Por Redação | em 21.12.2016 às 22h35

Cecilia Turchi

Neste ano o Brasil tem pelo menos um bom motivo para sorrir: a pesquisadora Cecilia Turchi, especialista em doenças infecciosas da Fiocruz Pernambuco, foi uma das selecionadas para integrar a seleta lista dos 10 cientistas mais importantes de 2016, elaborada pela consagrada revista Nature. 

Turchi esteve diretamente envolvida com o desenvolvimento de pesquisas relacionadas ao vírus da zika e a microcefalia em bebês, que neste ano foi pauta de vários jornais, revistas e periódicos, especializados ou não. Graças à pesquisadora, foram conseguidas evidências suficientes para relacionar a infecção pelo vírus com o desenvolvimento da doença, que afeta bebês nos primeiros três meses da gestação. 

“Nem no meu pior pesadelo eu imaginei uma epidemia de microcefalia em bebês”, declarou a pesquisadora em entrevista à “Nature”. 

Segundo Cecilia, o trabalho foi um desafio por não haver testes confiáveis sobre o vírus e nenhum consenso em relação à definição da microcefalia. Mesmo assim, sua dedicação e estudos conseguiram como resultado a geração destas evidências. 

"Pensar que em menos de um ano se estabelece o vínculo casual com uma doença e se levanta a hipótese e se consegue estabelecer o vinculo de associação entre a infecção congênita e a doença. É um novo capítulo da medicina", revelou a cientista, que, no entanto, lamentou o fato de que a saúde pública brasileira não conta com essa mesma rapidez em seu desenvolvimento.  

A lista também conta com pesquisadores que estudaram assuntos bem distintos.
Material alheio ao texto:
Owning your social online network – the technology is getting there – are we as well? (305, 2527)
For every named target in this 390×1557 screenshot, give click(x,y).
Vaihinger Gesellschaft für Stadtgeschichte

Dentre eles, estão cientistas envolvidos com projetos de ondas gravitacionais e inteligência artificial, dois assuntos que foram destaques no ano em ciência e tecnologia. Outro pesquisador incluído na lista foi John Zhang, que descobriu uma maneira de reprodução assistida que permite que uma criança nasça carregando o DNA de três pais. 

Segundo a Nature, os cientistas que aparecem na lista deste ano compõem um "grupo muito diverso". No entanto, cada uma das pesquisas desempenhou um papel de extrema relevância nos principais eventos científicos do ano.